If someone heard me talking with my friends, they probably wouldn’t know what to think of it. It’s a weird system that us teenagers have developed, talking with such strange slang. However, that’s honestly what conversation among me and my friends like. I see it as the definition of casual, which is what my general language with friends has evolved into. If for example one of my parents of teachers saw just how casual I can make certain words or topics seem, they’d probably be shocked. For instance, the word ‘negro’. I use it quite casually; I call most of my friends that. Personally, I have adapted to not thinking much of it. However, if somebody finds it offensive, I won’t use it to address them, or use it around them. However, most of my friends see it and it doesn’t affect them at all. It’s become such a casual term, which can sometimes be a bad thing.
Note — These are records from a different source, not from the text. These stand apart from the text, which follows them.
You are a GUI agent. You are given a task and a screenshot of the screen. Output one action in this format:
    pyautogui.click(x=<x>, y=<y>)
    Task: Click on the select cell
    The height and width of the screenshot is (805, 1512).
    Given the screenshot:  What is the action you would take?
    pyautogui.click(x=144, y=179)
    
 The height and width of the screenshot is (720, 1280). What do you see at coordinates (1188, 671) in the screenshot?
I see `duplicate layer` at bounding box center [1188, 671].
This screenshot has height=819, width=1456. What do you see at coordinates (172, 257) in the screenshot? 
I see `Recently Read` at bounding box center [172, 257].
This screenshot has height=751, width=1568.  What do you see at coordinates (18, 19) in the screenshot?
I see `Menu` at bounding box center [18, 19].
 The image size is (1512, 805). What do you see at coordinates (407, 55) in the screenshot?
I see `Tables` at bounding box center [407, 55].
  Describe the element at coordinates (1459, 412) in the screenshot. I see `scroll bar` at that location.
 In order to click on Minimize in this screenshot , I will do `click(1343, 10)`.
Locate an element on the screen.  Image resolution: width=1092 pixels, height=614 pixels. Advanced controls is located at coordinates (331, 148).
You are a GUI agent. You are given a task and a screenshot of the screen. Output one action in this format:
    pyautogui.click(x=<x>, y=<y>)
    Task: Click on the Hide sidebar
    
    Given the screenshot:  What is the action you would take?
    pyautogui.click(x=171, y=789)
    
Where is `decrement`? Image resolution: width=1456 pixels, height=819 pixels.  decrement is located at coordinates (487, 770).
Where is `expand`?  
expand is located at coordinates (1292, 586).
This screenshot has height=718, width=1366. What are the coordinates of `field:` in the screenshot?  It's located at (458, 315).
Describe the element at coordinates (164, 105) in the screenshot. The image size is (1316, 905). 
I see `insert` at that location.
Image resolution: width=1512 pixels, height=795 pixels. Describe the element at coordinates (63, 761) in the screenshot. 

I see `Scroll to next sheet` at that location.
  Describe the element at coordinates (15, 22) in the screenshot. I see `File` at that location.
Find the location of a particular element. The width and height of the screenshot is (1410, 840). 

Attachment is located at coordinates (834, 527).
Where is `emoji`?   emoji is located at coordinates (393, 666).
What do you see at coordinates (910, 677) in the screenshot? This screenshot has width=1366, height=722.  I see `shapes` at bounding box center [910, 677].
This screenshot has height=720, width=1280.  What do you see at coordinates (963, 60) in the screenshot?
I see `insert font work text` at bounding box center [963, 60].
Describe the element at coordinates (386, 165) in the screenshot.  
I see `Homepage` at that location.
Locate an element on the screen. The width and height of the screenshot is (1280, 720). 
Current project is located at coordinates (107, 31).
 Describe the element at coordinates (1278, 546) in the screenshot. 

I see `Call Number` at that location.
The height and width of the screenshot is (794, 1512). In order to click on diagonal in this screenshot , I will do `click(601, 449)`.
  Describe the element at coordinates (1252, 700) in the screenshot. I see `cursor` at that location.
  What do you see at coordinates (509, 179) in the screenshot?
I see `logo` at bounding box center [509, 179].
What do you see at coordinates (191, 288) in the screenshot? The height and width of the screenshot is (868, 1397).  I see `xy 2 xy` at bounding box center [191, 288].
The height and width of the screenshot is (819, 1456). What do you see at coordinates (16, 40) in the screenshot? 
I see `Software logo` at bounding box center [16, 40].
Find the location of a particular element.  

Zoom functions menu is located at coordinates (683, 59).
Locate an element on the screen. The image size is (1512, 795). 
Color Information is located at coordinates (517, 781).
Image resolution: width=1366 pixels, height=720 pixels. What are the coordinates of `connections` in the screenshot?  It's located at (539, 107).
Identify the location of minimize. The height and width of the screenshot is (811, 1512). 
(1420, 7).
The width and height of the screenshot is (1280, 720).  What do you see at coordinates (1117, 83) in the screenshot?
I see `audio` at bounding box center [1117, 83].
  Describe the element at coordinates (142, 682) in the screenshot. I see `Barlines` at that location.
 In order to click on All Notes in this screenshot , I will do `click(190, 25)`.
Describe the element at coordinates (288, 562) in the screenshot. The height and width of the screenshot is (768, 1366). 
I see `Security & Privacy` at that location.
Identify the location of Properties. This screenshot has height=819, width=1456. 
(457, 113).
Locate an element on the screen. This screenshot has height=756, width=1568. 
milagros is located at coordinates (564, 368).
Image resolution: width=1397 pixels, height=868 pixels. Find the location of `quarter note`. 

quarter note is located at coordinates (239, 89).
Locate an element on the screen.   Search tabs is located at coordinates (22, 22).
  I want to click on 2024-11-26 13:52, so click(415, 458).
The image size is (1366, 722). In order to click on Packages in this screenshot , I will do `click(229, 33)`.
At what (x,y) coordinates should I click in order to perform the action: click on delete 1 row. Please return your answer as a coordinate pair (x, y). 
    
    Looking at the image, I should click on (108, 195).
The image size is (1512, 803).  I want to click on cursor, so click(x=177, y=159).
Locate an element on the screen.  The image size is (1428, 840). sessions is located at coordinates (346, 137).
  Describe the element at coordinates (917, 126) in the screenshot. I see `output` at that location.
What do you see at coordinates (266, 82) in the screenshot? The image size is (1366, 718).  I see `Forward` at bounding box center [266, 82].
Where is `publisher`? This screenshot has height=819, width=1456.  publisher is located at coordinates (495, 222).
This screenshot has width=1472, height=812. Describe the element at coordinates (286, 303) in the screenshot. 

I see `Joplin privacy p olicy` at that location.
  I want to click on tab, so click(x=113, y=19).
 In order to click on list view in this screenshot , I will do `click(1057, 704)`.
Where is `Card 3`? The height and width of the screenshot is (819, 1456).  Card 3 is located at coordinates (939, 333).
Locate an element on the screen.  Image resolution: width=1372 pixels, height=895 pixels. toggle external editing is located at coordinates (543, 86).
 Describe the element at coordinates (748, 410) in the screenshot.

This is because the word has ties and roots to hatred. When it comes to edgy terms like “negro”, there is honestly such a fine line between okay and not okay. It’s a common occurrence today that words that root from hatred are used casually, and the speaker becomes numb to what they are really saying.
What I have noticed with myself is that I am aware of the history of the words I use, and instead of finding myself numb to what I’m saying, I am aware of what I’m saying, but I treat the word very casually and with no undertone of hate, (which painfully, is still arguable that I have become numb to what I’m saying). However, I do refrain from using words that stem from hatred and are still commonly used to talk down on someone or something. I do not treat these words casually, because they are words that severely damage the identity and emotions of individuals. Through being exposed to all different forms of speaking and slang, I have developed my own boundaries in terms of what is casual speaking and what is offensive.
“Yo, how you been brah?”
“Pretty good bro, you?”
“Chillin man. You tryna go chill today?”
“Yeah bro definitely.”
I have some friends who have very douchey ways of talking, like this for example. In the essay, “If Black English Isn’t A Language, Then Tell Me What Is?” by James Baldwin, he states that “People evolve a language in order to describe and thus control their circumstances or in order not to be submerged by a reality that they cannot articulate. (And if they cannot articulate it, they are submerged.)”. I’ve noticed that people sort of live in their own reality and they create or adapt the language that is appropriate with their world. For example, if there is a guy who really likes to party on the beach and loves longboarding and surfing, he might start using the words “dude”, “bro”, “brah”, “gnarly”, et cetera, because those are the word associated with his environment and activities. Thus, he incorporates those words into his language to help define and control his circumstances.
I have noticed with myself that whenever I am approached by a certain form of speaking, I quickly conform and talk like they talk. I do this because if the speaker hears me speaking how they speak, they will be more open about themselves because they will feel comfortable talking the way they do. I don’t really ever look down on people based on how they speak (unless they’re being extremely offensive.) However, because of all this, I’ve learned that a speaker’s language does not always affect their own identity, but can affect the identities of others. All in all, instead of making fun of someone’s language because I don’t know how to relate to it, I respect people for how they speak. I like when people know they like to talk, and I respect that because I can relate to it myself.
How I speak and my choice of vocabulary has basically always been accepted and not questioned mostly because I speak in Standard English and use proper grammar. Whenever I talk to people in strange yet casual slang, it’s a sign that I like them, because I know that they will embrace it and that I can be extremely casual and down to earth with them. My language means a lot to me and, if I think about it, although it doesn’t represent my views/opinions, the way I talk does represent who I am. My language intersects with my identity.